== Exercise aim ==
Scan the records below. List lines holding "computer".

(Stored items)
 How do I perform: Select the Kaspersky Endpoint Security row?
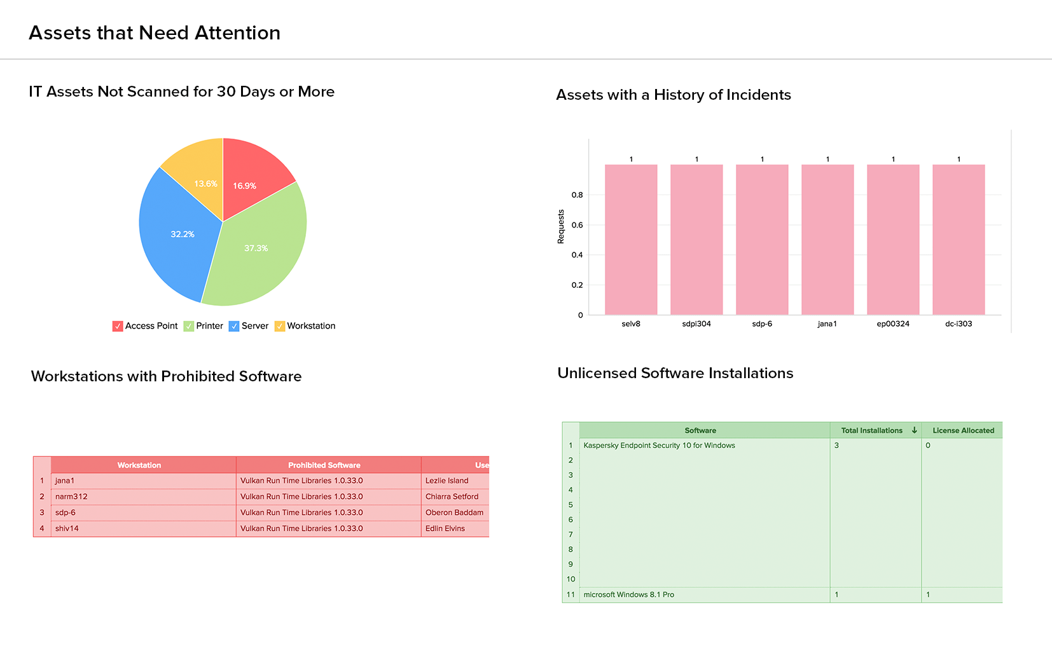click(x=659, y=446)
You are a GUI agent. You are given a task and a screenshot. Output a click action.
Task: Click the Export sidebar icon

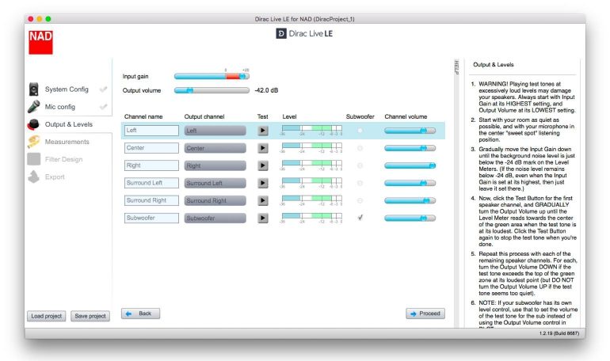click(x=33, y=177)
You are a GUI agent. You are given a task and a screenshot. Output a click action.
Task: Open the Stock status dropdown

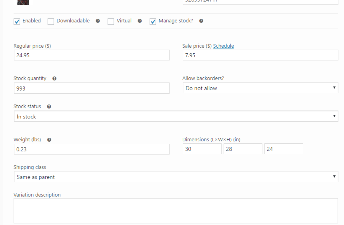pos(176,116)
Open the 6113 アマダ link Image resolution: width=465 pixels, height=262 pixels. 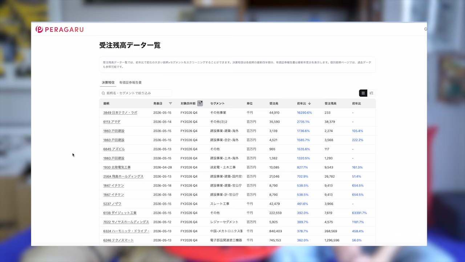[112, 122]
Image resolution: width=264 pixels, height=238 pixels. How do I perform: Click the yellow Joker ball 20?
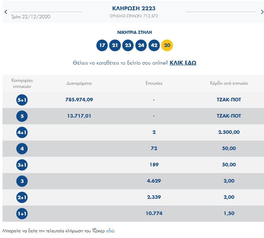(167, 46)
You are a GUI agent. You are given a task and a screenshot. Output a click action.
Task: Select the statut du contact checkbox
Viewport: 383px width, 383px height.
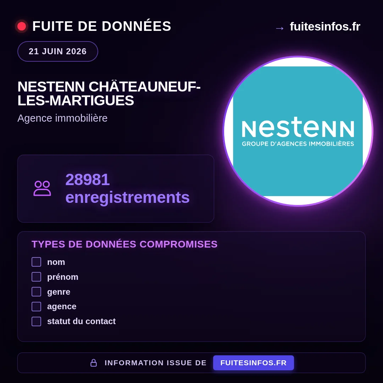pyautogui.click(x=37, y=321)
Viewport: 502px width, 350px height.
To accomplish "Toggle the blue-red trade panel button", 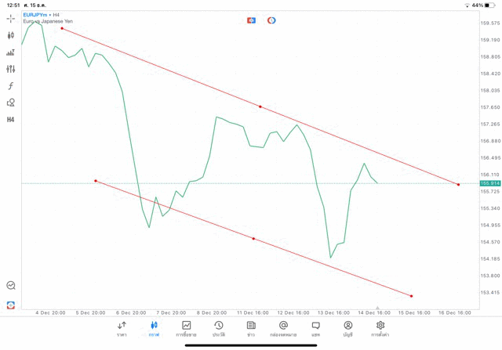I will [251, 20].
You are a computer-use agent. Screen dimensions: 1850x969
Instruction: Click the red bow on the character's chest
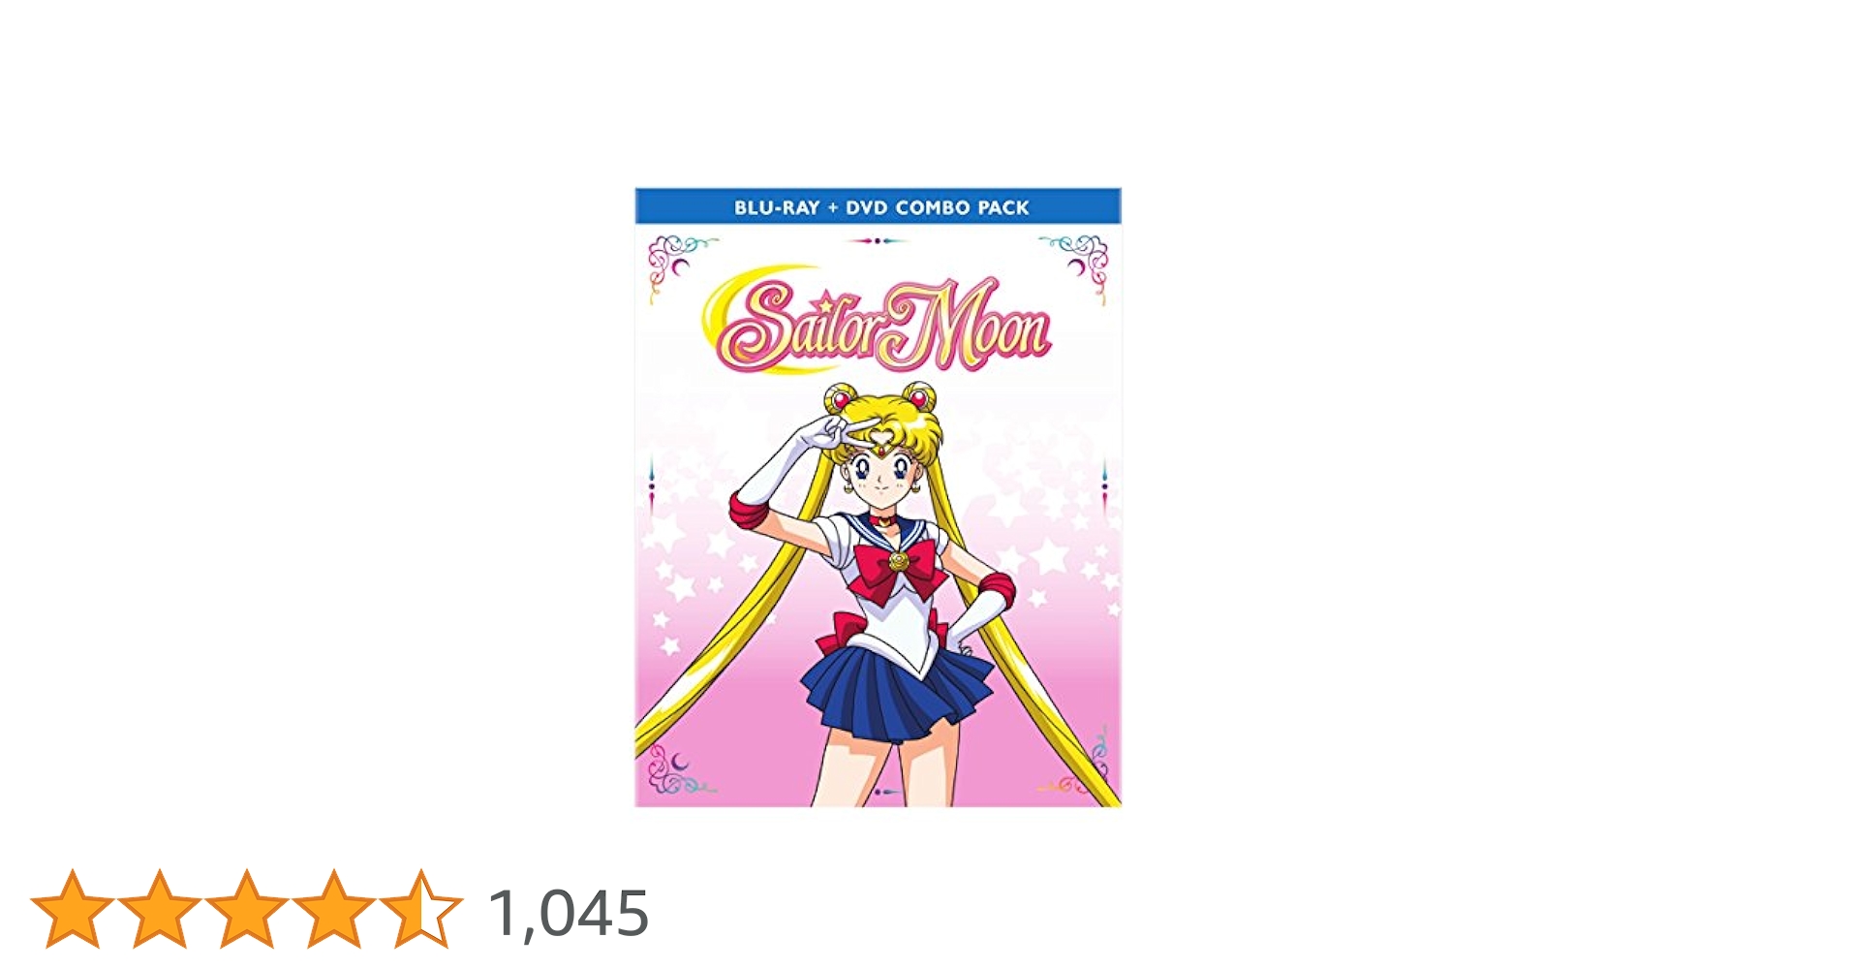898,568
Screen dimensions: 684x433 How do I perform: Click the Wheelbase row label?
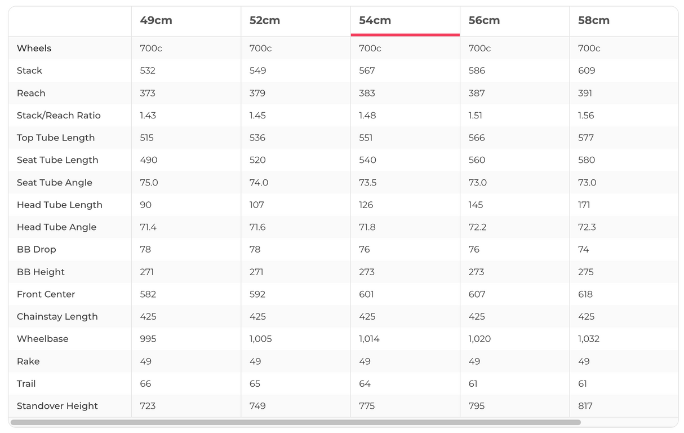pos(43,339)
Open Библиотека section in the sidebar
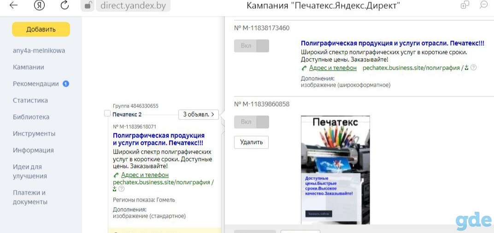The width and height of the screenshot is (494, 233). click(x=31, y=117)
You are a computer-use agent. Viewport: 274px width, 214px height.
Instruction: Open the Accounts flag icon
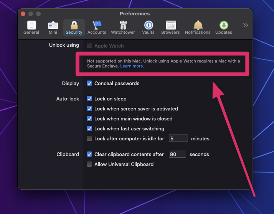point(97,28)
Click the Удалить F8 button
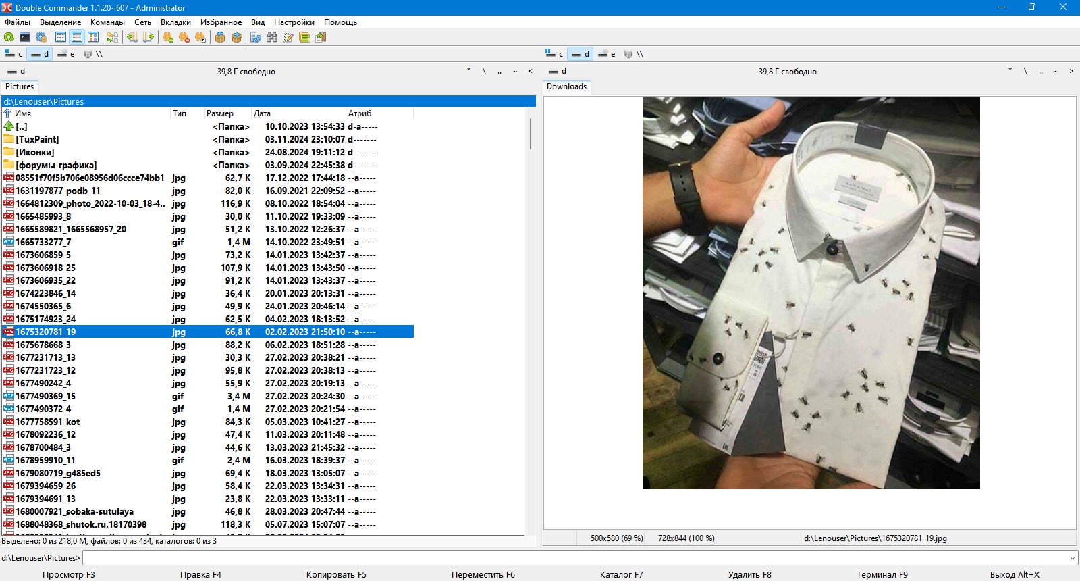 (x=749, y=575)
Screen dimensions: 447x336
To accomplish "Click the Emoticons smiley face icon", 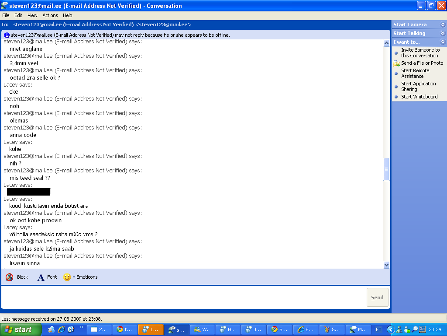I will point(67,277).
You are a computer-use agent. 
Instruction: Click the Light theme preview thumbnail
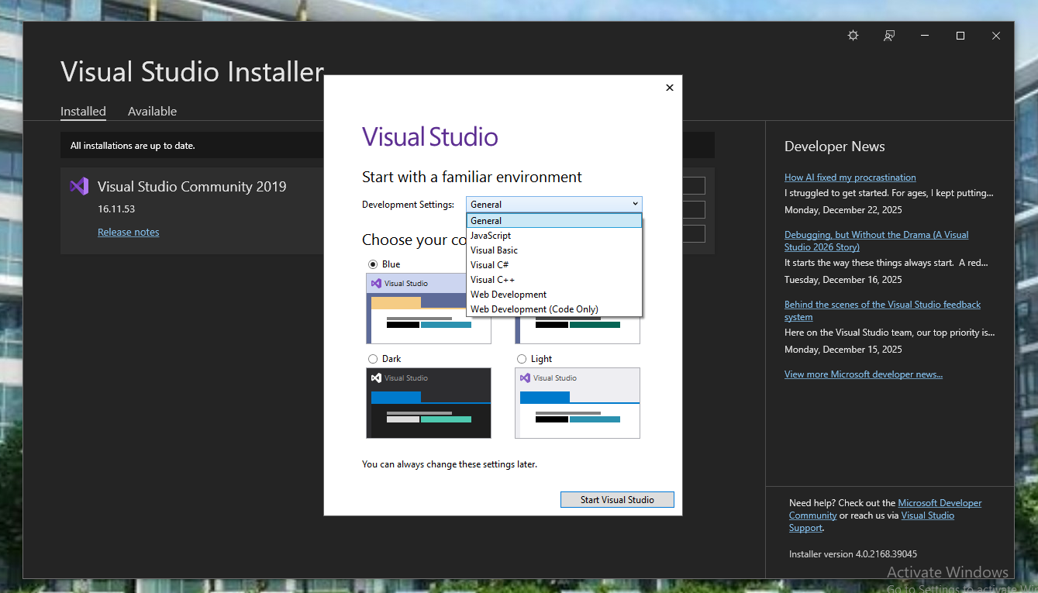(x=578, y=403)
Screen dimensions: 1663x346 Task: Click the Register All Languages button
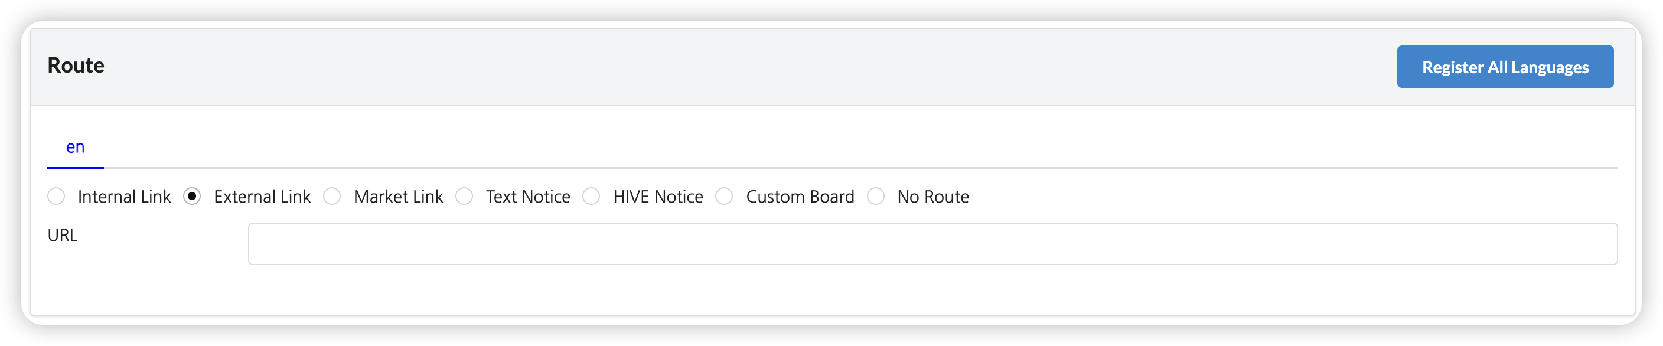pyautogui.click(x=1505, y=67)
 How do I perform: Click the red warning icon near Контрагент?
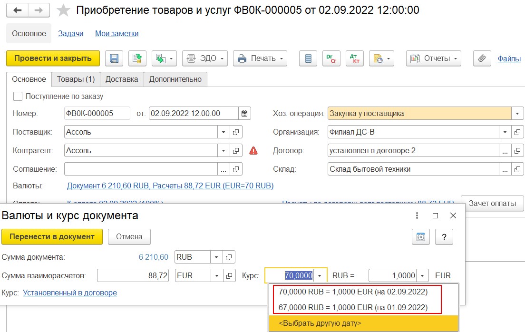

== Answer for the task ==
You are a computer-use agent. Screen dimensions: 1850x969
You are a computer-use agent. Viewport: 274px width, 214px height.
You are a computer-use agent. 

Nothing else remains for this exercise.